**Try it**
Go through the listing below and output exactly the line with "Outlet (822, 165)", the line with "[Compartir en LinkedIn] (767, 796)", and each line between; omit the rest.

**The data**
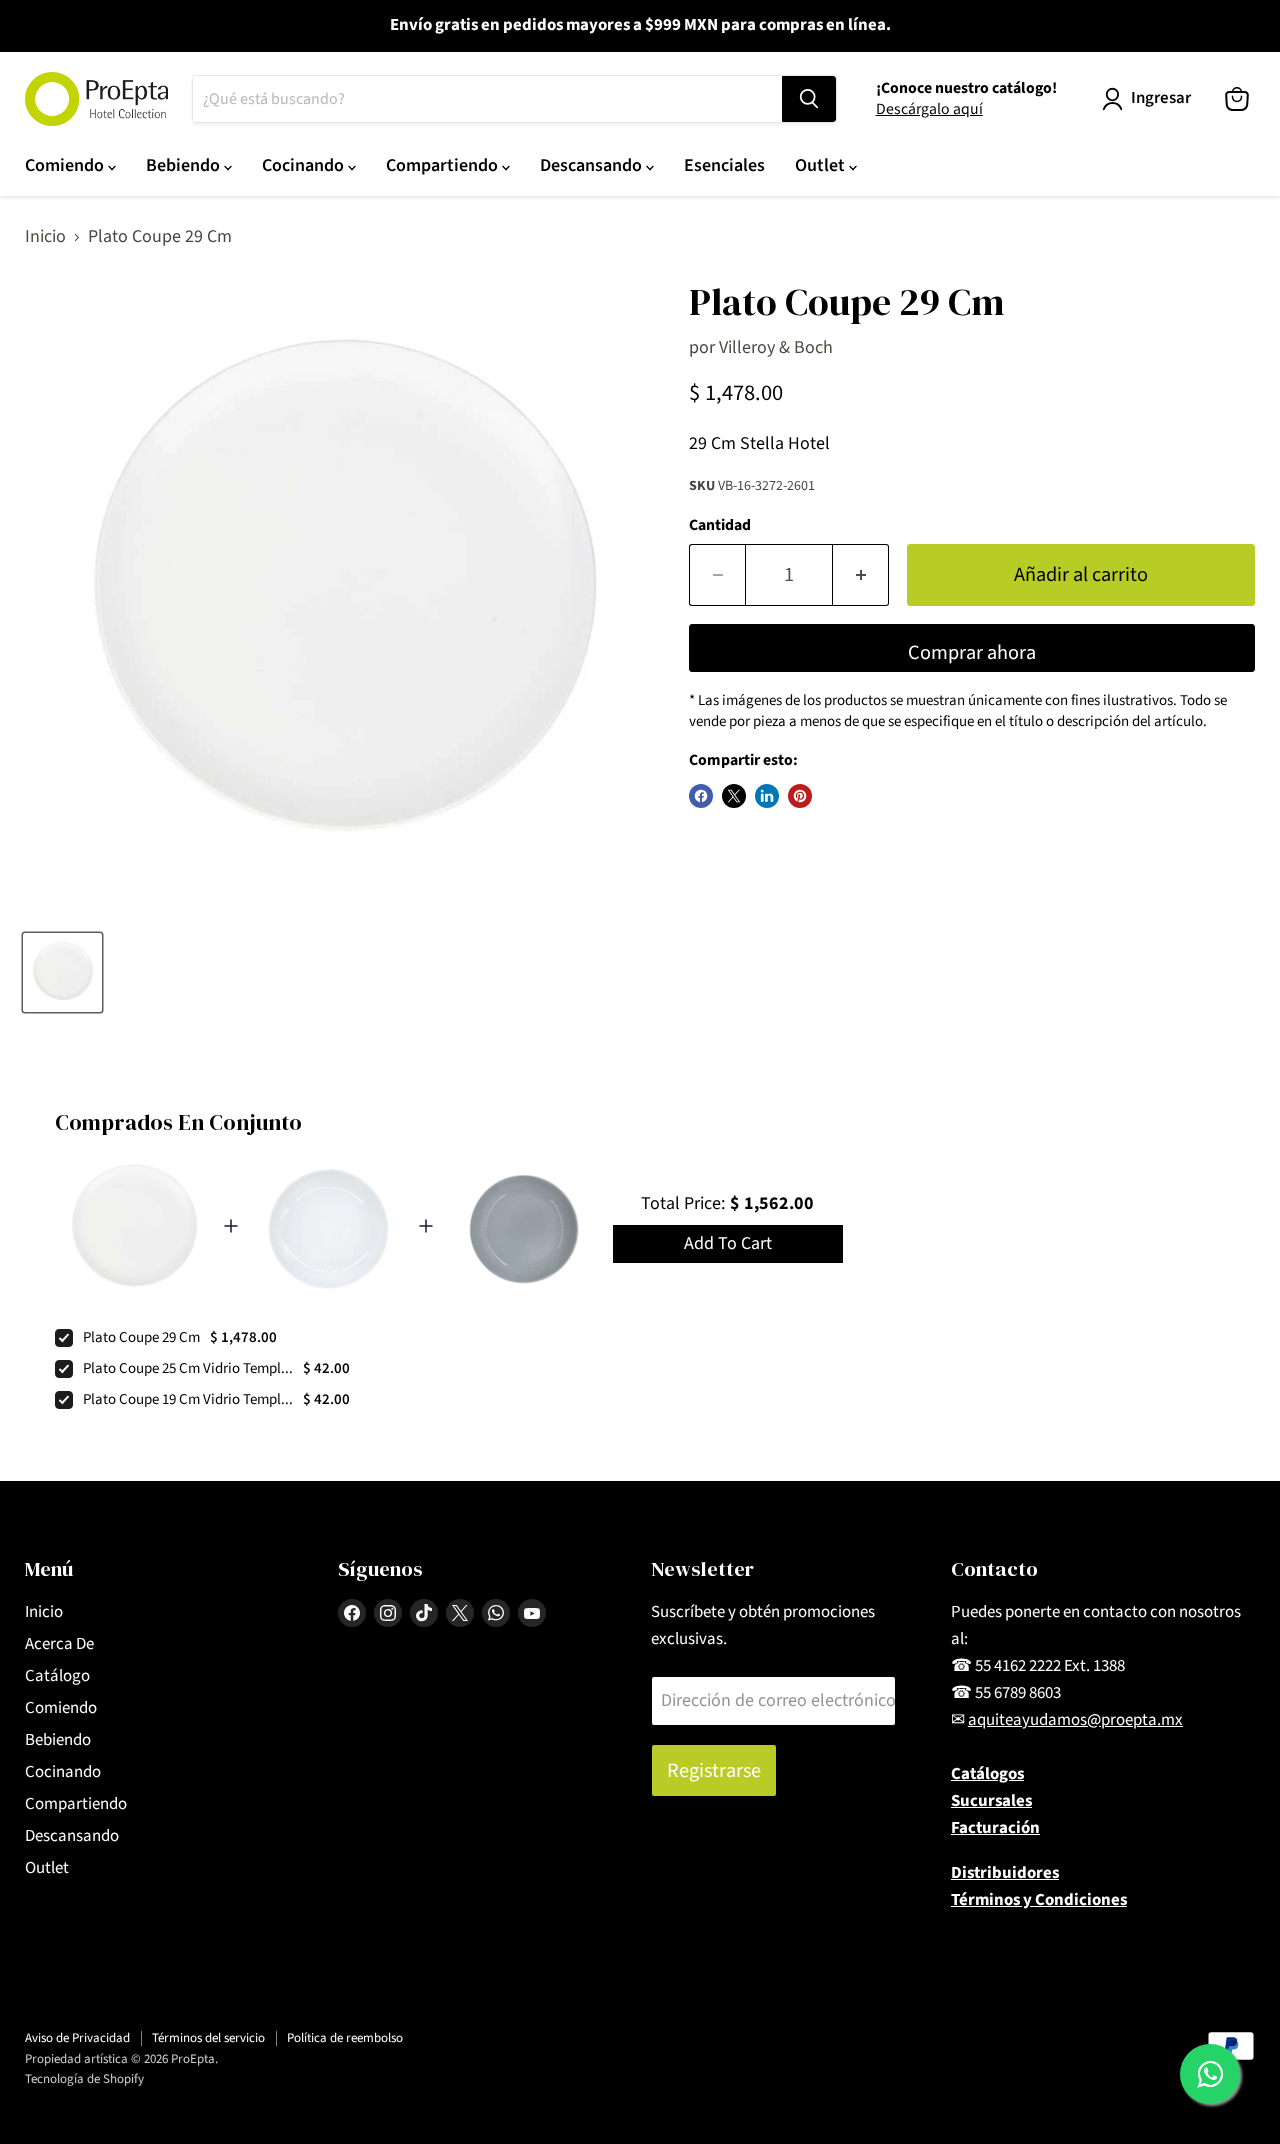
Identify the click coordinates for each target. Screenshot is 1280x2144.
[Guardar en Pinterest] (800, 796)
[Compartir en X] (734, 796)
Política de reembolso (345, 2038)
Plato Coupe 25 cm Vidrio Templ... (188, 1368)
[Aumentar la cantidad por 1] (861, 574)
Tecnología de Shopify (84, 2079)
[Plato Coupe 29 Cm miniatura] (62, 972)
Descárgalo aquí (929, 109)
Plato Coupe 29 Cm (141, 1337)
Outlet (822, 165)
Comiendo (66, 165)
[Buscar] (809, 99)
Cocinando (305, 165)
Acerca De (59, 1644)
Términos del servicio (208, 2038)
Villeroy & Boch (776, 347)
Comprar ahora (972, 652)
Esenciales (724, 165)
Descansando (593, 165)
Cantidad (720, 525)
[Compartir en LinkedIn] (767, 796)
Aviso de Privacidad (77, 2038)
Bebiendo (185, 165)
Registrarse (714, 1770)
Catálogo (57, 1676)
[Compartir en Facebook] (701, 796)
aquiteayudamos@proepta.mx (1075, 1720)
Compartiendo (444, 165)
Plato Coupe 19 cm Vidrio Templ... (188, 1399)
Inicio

* * *

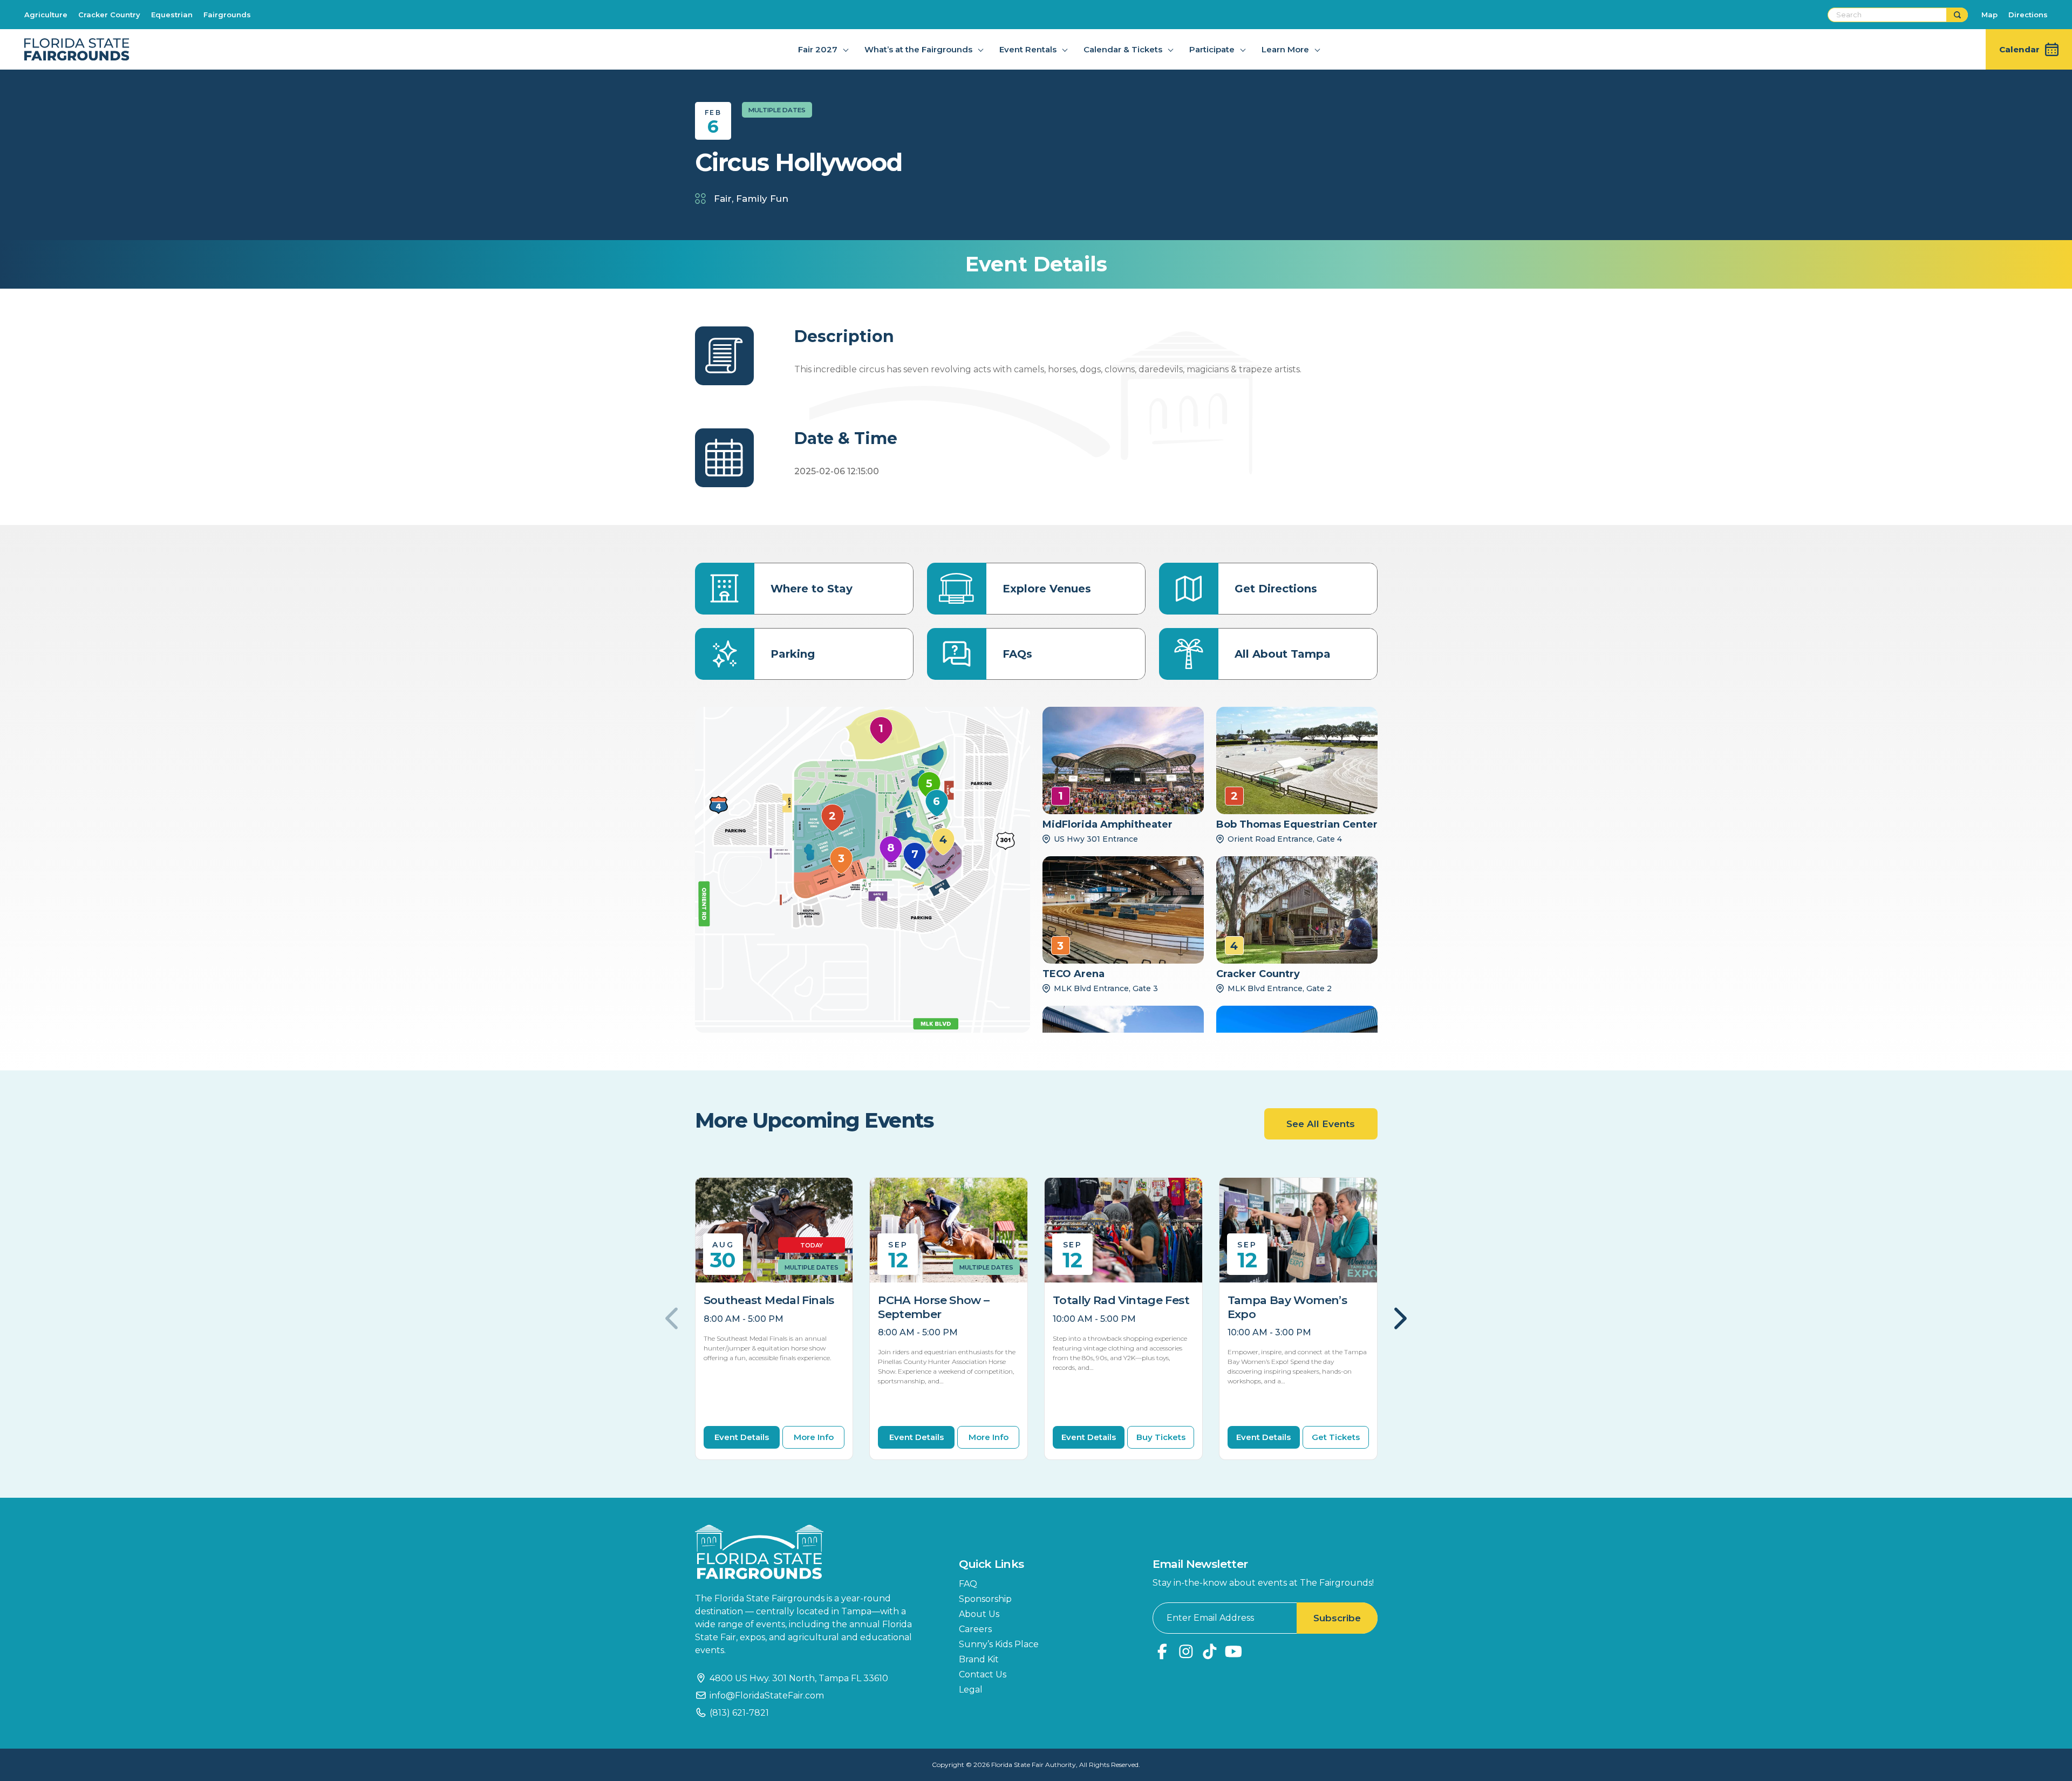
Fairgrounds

**Problem solution**
Outlet (822, 165)
Comiendo (66, 165)
[Buscar] (809, 99)
Cocinando (305, 165)
Acerca De (59, 1644)
Términos del servicio (208, 2038)
Villeroy & Boch (776, 347)
Comprar ahora (972, 652)
Esenciales (724, 165)
Descansando (593, 165)
Cantidad (720, 525)
[Compartir en LinkedIn] (767, 796)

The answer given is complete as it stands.